The question:
Determine $N$ where $0$ $\leq$ $n$ $\leq$ $16$ such that $710^{447}$$\equiv$ $n$ $($ mod $17$ $)$
My attempt
$710^{1}$ $\equiv$ $710$ (mod $17$) $\equiv$ $13$
$710^{2}$ $\equiv$ $13^{2}$ $\equiv$ $169$ (mod $17$) $\equiv$ $16$
$710^{3}$ $\equiv$ $16*13$ $\equiv$ $208$ (mod $17$) $\equiv$ $4$
$710^{4}$ $\equiv$ $16^{2}$ $\equiv$ $256$ (mod $17$) $\equiv$ $1$
$710^{5}$ $\equiv$ $16^{2}*13$ $\equiv$ $3328$ (mod $17$) $\equiv$ $13$
$710^{6}$ $\equiv$ $4^{2}$ $\equiv$ $16$ (mod $17$) $\equiv$ $16$
$710^{7}$ $\equiv$ $16*4*13$ $\equiv$ $832$ (mod $17$) $\equiv$ $16$
It follows,
$$710^{3(149)}\equiv4^{148+1}\equiv4^{148}*4^{1}\equiv4^{2(74)} *4^{1}$$ $$4^{2(74)}*4^{1}\equiv4^{8}*4^{5(7)}*4^{5(7)}*4^{5(7)}*4^{5(7)}*4^{1}$$
$$65536 (mod 17) \equiv 1$$
So,
$$4^{8}*4^{5(7)}*4^{5(7)}*4^{5(7)}*4^{5(7)}\equiv4^{140}$$
And,
$$4^{140}\equiv4^{4*5*7}$$
Since $$4^{4}=256$$
We obtain $$256 (mod 17) \equiv 1$$
and, $$1^{5*7}=1$$
Thus, $N$=$1$
Do you know Fermats Little theorem that states if $p$ is prime (as $17$ is) and $a\not \equiv 0 \mod p$ then $a^{p-1} \equiv 1 \mod p$.

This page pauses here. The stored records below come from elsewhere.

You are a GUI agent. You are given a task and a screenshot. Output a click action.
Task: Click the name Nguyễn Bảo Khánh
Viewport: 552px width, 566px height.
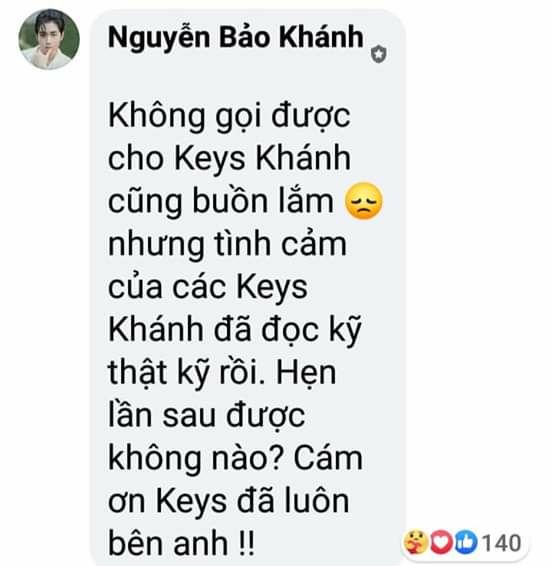pyautogui.click(x=236, y=37)
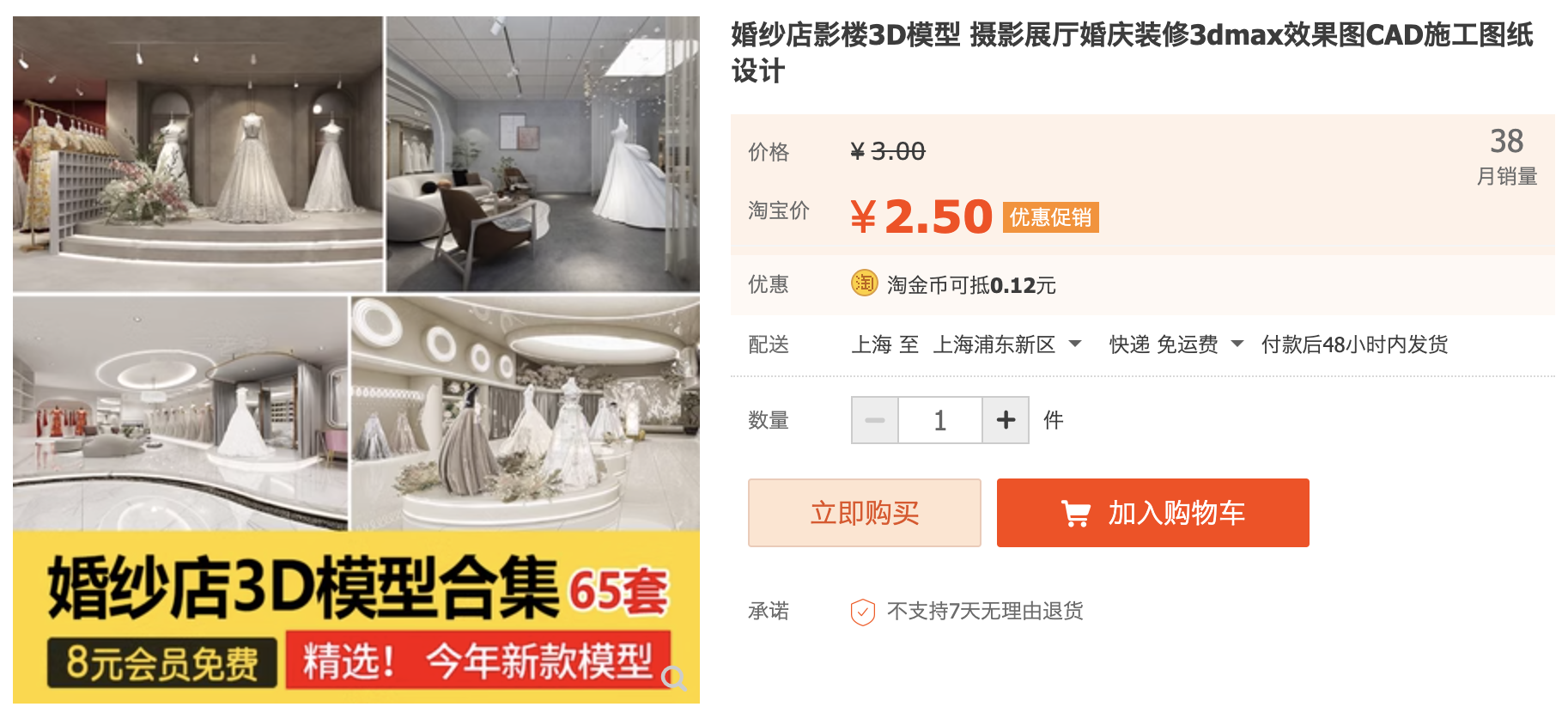Screen dimensions: 1568x713
Task: Click the 立即购买 buy now button
Action: [865, 513]
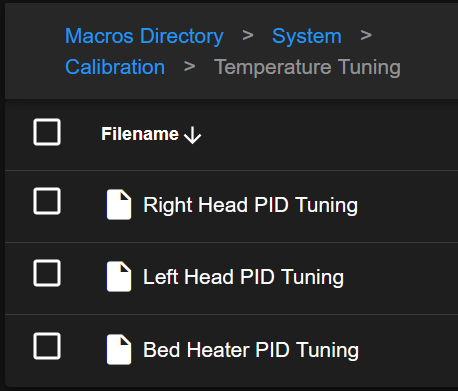
Task: Click the separator arrow after System
Action: (366, 35)
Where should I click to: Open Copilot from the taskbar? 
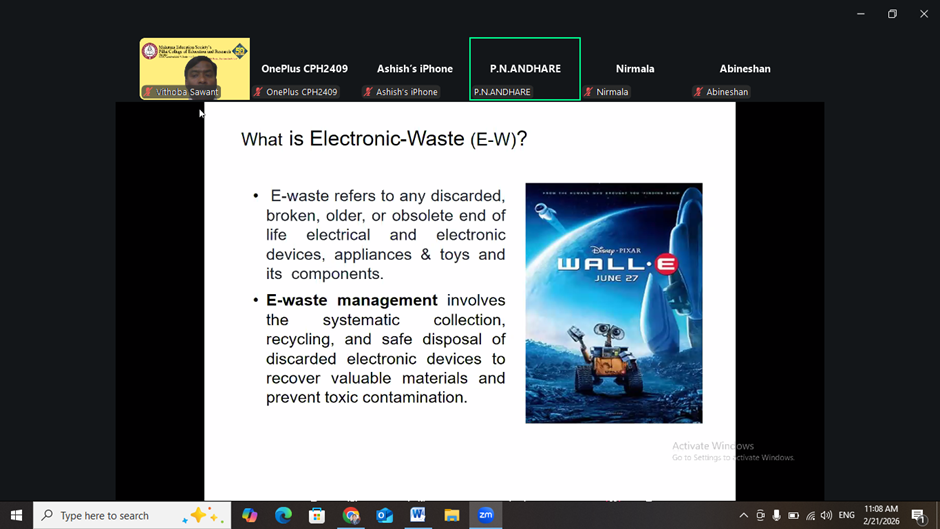pos(250,515)
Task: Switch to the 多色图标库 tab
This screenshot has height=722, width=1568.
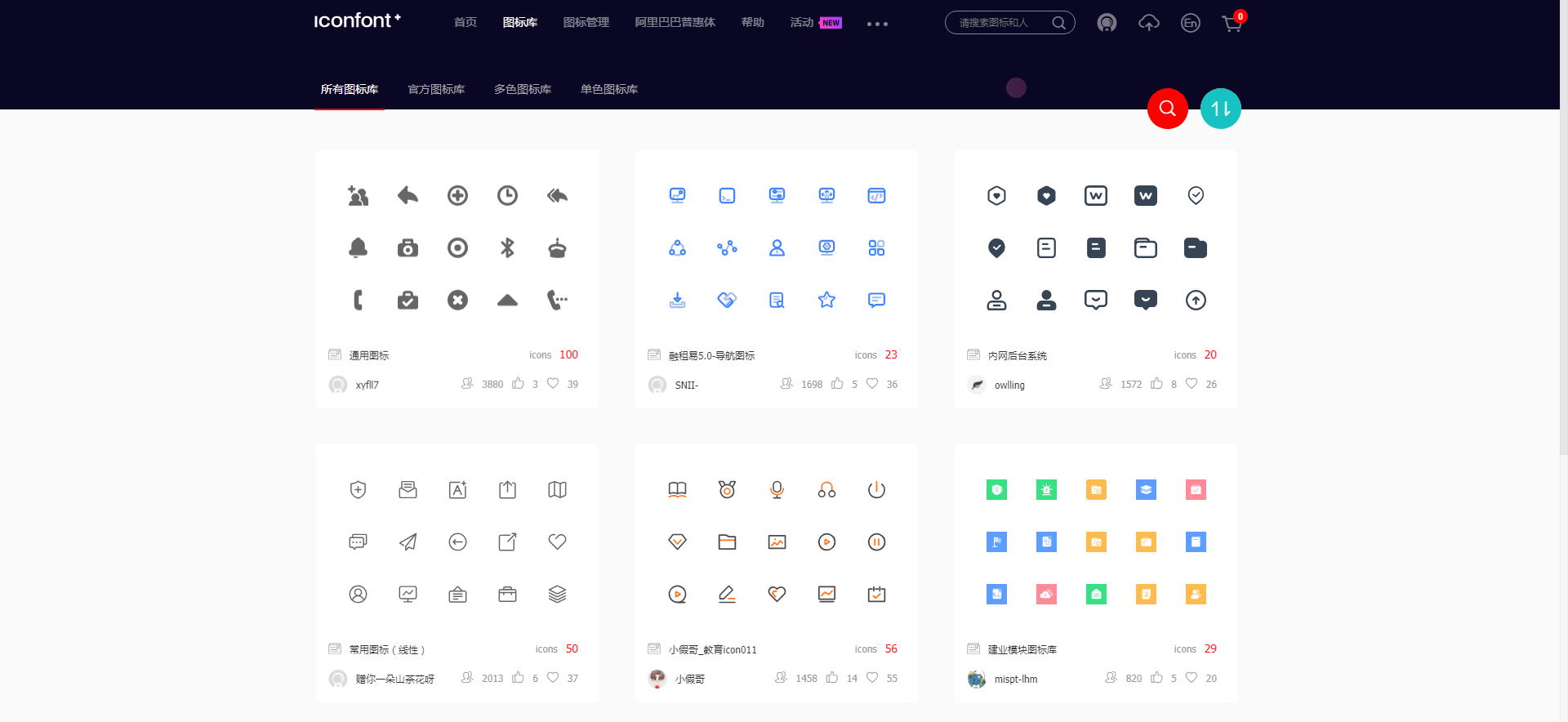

So $710^{447}= 710^{16k + m} \equiv 710^{16k}710^m \equiv 710^m \mod 17$.
If not:
$710 = 41*17 + 13 \equiv 13\equiv -4 \mod 17$. ($4$ is a much nicer number than $13$).
$710^2 \equiv (-4)^2 = 16 \equiv -1 \mod 17$. ($1$ is as nice as you can get.)
$710^4 \equiv (-1)^2 \equiv 1 \mod 17$.
$710^{444} = (710^4)^{111} \equiv 1^{111}\equiv 1 \mod 17$.
So $710^{447}\equiv 1*710^3 \equiv (-4)^3 \equiv (-4)^2*(-4)\equiv (-1)*(-4) \equiv 4 \mod 17$.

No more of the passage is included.